begin Document extract

CONSULIER GTP

A ONE MAN, ONE SUPERCAR VISION

STORY | Evan Griffey

PHOTOGRAPHY | Ian Wood


We’ve all been there … daydream doodling in our high school math class, letting the lines flow while sketching out the ultimate supercar. We had no limitations, no expectations, just a blank page on which to design our own supercar. In fact, many supercars are born from a single-minded visionary whose shapes and scribbles beat the odds and came to life. Historically these one-man car companies seem to come in waves. It started with Ford (Henry), Chevrolet (Louis), and Bugatti (Ettore) at turn of the twentieth century. In the 1930s and ‘40s there were Porsche (Ferdinand) and Ferrari (Enzo). The ‘60s saw Carroll Shelby and Ferruccio Lamborghini hit the scene.

RAD AND RARE

A new wave of daredevil visionaries swooped in during the 1980s. Among them were John DeLorean and his DeLorean Motor Company, Gerald Weigert and his Vector Aeromotive Corporation, and Consulier Industries, the brainchild of Warren Mosler.

Mosler was a hedge fund manager who saw the light and leaped into the supercar fray in 1985. Based in Riviera Beach, Florida, Consulier Industries morphed into Mosler Automotive in 1993. The company created the Consulier GTP. While outshined by the cinematic fame of DeLorean’s DMC-12, the Consulier’s superiority showed up at the racetrack.

The Consulier is one of those ahead-of-its-time stories. Built between 1985 and 1993, the GTP had the specs, the street cred of a supercar: it’s a mid-engine design featuring a composite monocoque chassis with an integrated carbon-Kevlar body that’s powered by a turbo-boosted engine. It tipped the scales at a scant 2,200 pounds. According to consulierGTP.com, 83 GTPs were built and, of those, 20 were straight-up racecars, eight were targas, and two were roadsters. Most of the road-going cars were registered between 1988 and 1991, which is considered the car’s heyday.

end Document extract

## To do
Carry the Consulier GTP article forward from its last sentence, in the same style.

begin Available data

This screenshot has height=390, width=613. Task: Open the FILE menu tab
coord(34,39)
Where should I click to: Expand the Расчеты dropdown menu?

end Available data

## Reply to the task
PARTS-BIN BADASS

The Consulier GTP is a parts-bin supercar that’s somehow greater than the sum of its parts. The Consulier is powered by a Chrysler 2.2-liter Turbo II four-cylinder that originally appeared in the 1985 Shelby Omni GLH-T hatchback. The turbocharged, intercooled powerplant, which also powered the ‘87 Shelby Charger GLH-S and ’87 Shelby Daytona coupe, sported a forged crankshaft and forged rods and produced 175 horsepower. A 555 Getrag five-speed manual from the Shelby cars handled gear selection while the taillights came compliments of 1979 to 1986 El Camino/Malibu wagons, and the door handles can trace their roots to a Dodge Caravan minivan by way of the Daytona sport coupe. The front brakes are Daytona stock, the rears were scavenged from a Pontiac Fiero, and the clutch slave cylinder has a part number that traces back to a 1981 Datsun 310. Series II cars from 1991 to 1993 were motivated by a Series III version of the Dodge 2.2-liter topped with a Lotus-derived 16-valve head. Fine tuning of this combination generated 224 horsepower.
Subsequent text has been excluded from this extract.